Using the entries below, copy out all lines where "message" is found.

--- Information given Enclosed Below ---

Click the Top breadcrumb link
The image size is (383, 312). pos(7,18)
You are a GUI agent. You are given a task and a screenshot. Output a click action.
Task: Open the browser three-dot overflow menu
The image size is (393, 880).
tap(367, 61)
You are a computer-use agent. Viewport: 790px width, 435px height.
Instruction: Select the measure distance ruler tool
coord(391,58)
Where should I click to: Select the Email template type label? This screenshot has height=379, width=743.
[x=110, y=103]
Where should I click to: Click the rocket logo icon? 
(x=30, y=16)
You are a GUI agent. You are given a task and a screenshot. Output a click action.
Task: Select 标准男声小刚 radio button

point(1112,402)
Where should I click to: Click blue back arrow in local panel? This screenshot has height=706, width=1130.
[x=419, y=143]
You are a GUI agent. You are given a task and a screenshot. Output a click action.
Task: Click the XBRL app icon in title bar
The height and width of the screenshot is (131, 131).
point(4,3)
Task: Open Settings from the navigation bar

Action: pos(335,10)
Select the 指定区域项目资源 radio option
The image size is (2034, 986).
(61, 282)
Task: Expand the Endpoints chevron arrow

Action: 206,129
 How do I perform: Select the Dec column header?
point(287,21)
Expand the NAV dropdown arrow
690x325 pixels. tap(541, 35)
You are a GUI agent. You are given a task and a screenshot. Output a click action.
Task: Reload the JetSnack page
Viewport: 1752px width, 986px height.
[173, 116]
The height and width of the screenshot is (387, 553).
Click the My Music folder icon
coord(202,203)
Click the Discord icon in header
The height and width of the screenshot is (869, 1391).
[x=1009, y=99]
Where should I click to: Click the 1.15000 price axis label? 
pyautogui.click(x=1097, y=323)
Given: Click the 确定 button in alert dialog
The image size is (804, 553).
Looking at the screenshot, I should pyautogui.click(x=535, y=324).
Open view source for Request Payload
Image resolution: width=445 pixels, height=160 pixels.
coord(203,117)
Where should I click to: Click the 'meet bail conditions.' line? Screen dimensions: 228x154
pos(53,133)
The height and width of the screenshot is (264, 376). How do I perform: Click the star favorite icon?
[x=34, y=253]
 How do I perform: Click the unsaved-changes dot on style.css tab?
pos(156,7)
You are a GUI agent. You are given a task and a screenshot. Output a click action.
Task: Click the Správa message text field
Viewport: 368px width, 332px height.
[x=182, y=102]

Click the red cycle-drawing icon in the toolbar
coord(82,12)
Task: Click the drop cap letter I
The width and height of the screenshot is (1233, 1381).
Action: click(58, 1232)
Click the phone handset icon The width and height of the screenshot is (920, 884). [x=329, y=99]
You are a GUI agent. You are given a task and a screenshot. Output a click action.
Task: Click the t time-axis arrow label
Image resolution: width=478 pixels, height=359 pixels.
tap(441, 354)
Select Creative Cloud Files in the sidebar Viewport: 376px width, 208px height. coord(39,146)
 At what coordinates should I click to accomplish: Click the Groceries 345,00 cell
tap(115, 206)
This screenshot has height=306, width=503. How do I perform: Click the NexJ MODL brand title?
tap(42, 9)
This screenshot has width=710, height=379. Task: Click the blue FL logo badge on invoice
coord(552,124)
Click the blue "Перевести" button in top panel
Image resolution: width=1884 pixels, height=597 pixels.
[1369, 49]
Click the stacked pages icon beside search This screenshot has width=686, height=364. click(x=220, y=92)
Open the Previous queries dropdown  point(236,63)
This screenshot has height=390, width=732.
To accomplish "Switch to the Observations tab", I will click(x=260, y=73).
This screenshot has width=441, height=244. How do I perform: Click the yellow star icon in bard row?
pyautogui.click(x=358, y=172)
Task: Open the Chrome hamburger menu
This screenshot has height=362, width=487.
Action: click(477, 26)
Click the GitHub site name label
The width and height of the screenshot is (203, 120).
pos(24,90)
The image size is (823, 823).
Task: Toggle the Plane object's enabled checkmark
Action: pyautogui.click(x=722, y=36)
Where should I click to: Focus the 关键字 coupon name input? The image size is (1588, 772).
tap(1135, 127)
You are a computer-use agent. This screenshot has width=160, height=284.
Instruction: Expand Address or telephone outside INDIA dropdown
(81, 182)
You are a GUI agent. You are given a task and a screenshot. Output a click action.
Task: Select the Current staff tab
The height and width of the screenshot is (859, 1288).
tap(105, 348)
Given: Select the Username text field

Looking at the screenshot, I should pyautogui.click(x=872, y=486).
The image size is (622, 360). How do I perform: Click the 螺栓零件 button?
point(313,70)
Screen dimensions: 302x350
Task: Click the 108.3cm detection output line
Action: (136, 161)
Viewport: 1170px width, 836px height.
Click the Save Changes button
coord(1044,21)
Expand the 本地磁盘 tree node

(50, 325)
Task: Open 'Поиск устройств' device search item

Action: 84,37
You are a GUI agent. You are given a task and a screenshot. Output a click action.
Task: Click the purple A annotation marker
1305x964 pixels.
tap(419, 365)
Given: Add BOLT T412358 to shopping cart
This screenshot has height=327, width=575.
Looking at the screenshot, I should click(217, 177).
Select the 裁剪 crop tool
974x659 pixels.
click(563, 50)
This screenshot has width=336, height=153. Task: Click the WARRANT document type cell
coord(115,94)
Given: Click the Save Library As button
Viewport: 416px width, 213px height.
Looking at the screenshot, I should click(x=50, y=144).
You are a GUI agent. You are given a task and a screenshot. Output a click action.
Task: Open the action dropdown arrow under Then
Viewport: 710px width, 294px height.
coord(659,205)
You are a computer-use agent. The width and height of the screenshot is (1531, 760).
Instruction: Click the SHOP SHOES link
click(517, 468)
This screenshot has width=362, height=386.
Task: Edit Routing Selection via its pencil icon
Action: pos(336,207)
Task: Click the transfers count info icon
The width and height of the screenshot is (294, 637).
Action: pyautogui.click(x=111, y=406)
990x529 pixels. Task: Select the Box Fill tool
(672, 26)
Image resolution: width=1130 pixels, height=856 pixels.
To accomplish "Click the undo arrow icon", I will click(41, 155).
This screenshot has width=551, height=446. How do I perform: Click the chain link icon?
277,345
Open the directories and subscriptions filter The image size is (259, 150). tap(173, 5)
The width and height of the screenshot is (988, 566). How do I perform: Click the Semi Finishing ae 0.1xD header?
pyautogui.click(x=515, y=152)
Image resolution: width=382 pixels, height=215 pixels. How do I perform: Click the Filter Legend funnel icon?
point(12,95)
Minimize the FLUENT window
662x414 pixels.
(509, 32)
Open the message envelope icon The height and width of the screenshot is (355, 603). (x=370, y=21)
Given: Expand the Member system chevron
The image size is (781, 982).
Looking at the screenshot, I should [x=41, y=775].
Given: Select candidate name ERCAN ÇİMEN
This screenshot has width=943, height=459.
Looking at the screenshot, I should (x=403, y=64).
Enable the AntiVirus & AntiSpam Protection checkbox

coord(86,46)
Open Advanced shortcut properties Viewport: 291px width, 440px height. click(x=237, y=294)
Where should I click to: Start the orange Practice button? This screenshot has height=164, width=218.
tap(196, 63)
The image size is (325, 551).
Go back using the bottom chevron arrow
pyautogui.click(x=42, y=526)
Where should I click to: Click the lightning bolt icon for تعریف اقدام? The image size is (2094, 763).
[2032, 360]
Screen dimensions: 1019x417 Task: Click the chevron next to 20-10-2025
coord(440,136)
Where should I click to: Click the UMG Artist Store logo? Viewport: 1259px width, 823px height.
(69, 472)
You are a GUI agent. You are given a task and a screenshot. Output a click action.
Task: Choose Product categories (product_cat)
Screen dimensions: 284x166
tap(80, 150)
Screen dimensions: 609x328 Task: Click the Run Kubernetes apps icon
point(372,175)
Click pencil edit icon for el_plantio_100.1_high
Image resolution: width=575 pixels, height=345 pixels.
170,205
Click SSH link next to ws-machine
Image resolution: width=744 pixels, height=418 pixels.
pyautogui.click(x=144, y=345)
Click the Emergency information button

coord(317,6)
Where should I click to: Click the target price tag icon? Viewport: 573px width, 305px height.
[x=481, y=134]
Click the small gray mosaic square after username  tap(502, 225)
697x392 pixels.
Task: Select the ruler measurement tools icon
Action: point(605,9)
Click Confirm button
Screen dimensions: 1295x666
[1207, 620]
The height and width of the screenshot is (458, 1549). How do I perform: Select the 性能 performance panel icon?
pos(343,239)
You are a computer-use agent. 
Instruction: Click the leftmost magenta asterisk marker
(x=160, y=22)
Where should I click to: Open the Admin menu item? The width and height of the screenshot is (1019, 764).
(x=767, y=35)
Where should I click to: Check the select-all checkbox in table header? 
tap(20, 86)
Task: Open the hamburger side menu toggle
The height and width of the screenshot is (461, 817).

--- End of Enclosed Information given ---

* [Your solution]:
Task: Click the Správa message text field
Open the message envelope icon The height and width of the screenshot is (355, 603). (x=370, y=21)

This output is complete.